Brown was forced to surrender after being outflanked in a lobbying campaign led by actress Joanna Lumley, whose father served with the Gurkhas.
Interior minister Jacqui Smith told parliament former Gurkhas who retired before 1997 with more than four years’ service would now be eligible to apply to live in Britain. She said that meant up to 15,000 veterans might now apply.
Brown had suffered a parliamentary defeat last month on the issue, his first since taking over from Tony Blair in 2007.
Lumley, 63, wiped away tears on what she called “a day for celebration” and thanked Brown who met her at his Downing Street residence to tell her the Gurkhas had won their battle.

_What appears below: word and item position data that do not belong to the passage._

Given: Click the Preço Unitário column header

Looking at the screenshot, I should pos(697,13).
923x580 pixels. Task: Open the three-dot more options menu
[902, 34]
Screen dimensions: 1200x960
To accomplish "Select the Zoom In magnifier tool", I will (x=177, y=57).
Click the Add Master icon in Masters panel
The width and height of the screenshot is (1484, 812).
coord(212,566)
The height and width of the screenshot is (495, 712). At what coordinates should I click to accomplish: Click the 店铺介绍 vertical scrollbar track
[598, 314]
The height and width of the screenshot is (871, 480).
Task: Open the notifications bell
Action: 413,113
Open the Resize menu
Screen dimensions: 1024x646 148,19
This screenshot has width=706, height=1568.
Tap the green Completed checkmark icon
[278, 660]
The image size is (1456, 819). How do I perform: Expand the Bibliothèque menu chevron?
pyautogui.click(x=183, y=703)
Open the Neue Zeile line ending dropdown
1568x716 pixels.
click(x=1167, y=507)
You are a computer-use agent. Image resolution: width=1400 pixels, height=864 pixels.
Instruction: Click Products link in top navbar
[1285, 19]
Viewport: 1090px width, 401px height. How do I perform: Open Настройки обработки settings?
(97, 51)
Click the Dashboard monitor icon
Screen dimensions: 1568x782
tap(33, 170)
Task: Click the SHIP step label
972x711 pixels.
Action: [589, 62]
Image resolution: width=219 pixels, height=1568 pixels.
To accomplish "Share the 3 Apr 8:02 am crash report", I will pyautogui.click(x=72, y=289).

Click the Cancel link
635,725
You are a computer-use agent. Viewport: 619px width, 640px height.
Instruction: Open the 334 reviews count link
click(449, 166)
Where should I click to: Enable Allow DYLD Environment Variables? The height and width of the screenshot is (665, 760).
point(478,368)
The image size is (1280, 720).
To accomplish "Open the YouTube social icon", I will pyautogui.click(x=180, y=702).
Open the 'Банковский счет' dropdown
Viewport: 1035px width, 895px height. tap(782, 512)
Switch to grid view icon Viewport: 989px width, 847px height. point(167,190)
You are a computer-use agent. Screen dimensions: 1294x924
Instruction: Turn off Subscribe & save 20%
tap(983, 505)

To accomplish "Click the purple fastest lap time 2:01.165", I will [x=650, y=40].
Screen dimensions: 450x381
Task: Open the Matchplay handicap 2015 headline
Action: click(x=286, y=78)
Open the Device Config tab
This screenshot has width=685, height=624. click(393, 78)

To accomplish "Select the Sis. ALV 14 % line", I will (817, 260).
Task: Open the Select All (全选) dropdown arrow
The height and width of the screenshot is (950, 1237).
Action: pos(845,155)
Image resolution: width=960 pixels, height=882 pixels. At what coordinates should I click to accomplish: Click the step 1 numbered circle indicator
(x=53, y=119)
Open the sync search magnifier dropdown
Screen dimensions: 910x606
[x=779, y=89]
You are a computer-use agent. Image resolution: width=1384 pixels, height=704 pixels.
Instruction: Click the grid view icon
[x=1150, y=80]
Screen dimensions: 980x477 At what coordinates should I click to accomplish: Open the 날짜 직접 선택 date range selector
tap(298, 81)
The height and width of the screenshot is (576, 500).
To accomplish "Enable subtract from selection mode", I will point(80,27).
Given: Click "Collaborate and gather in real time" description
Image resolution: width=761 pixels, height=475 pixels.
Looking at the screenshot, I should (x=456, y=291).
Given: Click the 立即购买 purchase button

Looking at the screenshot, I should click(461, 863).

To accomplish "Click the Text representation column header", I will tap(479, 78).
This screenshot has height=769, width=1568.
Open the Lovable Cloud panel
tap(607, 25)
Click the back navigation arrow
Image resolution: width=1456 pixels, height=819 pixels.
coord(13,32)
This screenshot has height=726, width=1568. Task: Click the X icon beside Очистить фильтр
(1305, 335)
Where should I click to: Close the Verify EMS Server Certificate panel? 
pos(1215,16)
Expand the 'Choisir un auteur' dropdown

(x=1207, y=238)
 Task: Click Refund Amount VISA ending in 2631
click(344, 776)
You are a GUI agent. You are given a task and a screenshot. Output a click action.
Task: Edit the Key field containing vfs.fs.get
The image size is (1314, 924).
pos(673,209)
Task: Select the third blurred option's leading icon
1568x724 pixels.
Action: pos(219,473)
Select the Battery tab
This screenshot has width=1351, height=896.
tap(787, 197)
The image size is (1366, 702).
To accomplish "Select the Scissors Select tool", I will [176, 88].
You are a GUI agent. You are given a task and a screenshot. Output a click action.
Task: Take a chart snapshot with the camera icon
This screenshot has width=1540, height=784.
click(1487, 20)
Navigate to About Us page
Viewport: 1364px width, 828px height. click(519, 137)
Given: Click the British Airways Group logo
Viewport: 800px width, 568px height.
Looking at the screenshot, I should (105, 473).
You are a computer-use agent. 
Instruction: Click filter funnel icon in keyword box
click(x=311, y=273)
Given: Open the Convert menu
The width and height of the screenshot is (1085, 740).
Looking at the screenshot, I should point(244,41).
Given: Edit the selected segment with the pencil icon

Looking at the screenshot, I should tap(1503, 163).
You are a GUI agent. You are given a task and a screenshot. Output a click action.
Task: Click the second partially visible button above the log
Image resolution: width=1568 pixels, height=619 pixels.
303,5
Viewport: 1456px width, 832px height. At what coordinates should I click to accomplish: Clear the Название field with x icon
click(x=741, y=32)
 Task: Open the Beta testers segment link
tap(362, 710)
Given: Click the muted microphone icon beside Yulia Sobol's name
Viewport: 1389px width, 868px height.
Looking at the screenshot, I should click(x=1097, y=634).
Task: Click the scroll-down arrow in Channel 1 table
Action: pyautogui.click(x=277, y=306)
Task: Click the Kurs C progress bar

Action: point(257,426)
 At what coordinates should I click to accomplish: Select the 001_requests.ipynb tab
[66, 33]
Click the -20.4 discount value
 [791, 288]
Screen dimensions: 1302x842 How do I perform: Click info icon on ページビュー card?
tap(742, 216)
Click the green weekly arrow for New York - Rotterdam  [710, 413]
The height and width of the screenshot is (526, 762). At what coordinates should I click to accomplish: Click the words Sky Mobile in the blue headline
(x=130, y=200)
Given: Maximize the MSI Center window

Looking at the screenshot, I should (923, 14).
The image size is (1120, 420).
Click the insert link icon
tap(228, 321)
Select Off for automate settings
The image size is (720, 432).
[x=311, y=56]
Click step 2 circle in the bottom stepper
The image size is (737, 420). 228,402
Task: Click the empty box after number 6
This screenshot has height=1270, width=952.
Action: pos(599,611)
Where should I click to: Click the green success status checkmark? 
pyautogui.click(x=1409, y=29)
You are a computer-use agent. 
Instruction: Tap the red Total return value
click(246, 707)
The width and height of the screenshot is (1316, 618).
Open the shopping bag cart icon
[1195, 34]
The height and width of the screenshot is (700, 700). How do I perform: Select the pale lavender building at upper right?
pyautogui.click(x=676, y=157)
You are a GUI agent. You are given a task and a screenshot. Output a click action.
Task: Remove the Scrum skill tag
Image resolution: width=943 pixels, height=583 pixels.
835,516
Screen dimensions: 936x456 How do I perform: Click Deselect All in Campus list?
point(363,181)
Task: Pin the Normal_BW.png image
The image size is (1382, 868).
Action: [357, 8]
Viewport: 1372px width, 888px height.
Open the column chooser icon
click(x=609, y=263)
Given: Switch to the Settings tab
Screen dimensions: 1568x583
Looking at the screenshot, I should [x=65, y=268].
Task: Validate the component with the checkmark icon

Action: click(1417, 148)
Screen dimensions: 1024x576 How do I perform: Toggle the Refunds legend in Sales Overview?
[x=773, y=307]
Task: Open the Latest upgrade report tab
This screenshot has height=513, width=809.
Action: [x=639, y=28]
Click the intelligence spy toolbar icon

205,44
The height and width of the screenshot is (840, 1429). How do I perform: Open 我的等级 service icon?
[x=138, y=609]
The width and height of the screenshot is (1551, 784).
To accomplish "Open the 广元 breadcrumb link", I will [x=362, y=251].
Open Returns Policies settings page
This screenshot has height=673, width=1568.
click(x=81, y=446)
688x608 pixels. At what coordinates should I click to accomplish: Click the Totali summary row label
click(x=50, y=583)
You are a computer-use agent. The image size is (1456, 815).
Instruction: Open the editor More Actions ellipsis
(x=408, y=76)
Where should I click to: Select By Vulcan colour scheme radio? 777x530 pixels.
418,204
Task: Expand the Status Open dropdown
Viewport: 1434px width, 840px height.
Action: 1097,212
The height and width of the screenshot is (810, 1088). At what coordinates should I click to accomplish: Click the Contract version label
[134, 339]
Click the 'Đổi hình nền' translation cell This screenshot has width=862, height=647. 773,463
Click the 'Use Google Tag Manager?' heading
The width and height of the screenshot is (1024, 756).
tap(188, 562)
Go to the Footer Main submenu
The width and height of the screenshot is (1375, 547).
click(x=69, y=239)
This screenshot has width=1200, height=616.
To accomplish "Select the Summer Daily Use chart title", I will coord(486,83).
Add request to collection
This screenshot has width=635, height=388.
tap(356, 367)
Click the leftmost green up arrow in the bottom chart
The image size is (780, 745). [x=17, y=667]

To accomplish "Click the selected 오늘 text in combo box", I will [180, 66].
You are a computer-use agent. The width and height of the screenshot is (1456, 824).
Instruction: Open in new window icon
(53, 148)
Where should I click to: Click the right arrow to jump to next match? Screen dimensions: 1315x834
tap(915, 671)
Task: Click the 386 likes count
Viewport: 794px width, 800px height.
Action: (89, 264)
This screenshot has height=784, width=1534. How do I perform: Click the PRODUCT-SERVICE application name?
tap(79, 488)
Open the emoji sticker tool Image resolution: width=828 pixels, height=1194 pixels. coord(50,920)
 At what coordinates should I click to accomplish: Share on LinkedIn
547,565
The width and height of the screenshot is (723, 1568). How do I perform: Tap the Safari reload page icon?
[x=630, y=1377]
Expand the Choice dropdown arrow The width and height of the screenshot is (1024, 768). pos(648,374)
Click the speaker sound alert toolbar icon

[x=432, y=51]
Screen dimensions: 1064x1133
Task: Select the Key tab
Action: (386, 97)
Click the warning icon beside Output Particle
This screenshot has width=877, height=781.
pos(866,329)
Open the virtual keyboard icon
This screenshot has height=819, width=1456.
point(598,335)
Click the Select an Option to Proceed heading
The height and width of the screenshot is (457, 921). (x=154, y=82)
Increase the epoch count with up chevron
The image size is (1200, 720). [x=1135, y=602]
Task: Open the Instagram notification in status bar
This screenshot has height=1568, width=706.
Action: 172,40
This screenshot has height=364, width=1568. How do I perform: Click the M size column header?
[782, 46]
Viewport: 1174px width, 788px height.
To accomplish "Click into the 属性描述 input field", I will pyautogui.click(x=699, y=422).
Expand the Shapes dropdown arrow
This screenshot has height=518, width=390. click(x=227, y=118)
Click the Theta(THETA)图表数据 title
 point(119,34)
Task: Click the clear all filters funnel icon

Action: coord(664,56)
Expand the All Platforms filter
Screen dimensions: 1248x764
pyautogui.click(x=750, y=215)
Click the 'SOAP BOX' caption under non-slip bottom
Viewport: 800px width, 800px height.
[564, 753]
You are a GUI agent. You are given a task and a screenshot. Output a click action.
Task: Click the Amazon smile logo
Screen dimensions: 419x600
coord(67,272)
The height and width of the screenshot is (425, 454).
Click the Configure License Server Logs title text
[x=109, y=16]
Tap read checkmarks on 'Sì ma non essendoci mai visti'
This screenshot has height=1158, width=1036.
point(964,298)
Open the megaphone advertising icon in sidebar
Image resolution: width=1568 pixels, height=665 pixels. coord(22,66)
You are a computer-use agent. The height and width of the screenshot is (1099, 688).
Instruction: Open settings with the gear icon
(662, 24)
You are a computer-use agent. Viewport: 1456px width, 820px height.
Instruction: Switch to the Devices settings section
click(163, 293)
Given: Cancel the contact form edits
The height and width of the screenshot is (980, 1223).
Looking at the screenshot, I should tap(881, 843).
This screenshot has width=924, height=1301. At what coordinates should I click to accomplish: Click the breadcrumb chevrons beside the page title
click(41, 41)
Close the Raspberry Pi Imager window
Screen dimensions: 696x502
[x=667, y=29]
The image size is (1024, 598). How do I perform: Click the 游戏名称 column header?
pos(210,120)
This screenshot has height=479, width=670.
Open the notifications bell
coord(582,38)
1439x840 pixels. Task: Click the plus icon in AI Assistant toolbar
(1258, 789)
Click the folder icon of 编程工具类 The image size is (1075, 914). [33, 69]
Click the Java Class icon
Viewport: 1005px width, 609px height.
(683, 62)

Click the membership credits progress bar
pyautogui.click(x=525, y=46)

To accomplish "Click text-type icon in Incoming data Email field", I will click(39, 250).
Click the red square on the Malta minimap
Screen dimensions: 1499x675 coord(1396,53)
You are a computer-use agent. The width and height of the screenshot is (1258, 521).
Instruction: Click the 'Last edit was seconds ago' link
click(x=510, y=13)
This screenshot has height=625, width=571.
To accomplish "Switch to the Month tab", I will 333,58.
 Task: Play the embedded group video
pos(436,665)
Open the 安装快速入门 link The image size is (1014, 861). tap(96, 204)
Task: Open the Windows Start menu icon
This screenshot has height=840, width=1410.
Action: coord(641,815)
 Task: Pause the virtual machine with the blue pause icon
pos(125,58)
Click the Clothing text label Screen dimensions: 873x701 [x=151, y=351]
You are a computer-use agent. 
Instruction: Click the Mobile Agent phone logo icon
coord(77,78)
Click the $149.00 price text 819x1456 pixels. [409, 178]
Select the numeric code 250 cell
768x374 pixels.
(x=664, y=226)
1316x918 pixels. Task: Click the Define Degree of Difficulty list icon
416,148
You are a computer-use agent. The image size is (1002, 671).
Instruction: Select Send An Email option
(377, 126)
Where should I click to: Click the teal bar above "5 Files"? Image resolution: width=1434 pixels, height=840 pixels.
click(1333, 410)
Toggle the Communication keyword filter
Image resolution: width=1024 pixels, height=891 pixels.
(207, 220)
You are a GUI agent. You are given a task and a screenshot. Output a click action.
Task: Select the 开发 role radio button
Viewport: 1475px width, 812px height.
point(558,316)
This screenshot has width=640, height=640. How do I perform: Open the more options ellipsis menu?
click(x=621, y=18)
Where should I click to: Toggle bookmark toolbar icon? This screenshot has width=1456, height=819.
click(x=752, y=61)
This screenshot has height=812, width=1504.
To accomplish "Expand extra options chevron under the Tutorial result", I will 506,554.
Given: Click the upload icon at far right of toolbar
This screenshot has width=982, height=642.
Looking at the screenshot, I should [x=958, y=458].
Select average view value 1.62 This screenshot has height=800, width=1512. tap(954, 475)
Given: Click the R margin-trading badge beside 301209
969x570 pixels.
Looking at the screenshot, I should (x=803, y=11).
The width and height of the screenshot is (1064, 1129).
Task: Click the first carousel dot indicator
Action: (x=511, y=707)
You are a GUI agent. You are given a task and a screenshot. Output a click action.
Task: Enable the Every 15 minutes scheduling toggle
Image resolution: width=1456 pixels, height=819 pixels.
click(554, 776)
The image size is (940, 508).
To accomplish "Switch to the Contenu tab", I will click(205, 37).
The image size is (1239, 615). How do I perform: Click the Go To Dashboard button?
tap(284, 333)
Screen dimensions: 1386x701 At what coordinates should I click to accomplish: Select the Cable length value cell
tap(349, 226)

“I want to pay a special tribute to Gordon Brown...a brave man, who has made today a brave decision on behalf of the bravest of the brave,” she told reporters outside parliament.
Brown is trying to re-assert his authority as he tackles the worst recession in more than 60 years with local and European elections on June 4. His Labor Party trails the Conservatives in opinion polls ahead of a national election due by mid-2010.
Brown had appeared to misjudge the public mood over the Gurkhas, who have been fighting for Britain since 1815. Allowing all veterans to resettle in Britain would cost 1.4 billion pounds ($2.1 billion) and strain already stretched public finances, the prime minister argued.
Last month, parliament backed an opposition motion to give all Gurkha veterans equal rights to stay in Britain. The vote was not legally binding but it fueled a growing campaign to force the government to change its mind.
Smith said the first Gurkhas to be given the right to settle in Britain were those who served on or after 1 July 1997, when their base moved to Britain from Hong Kong.
Since then, more than 6,000 Gurkhas and their families have been given the right to live in Britain.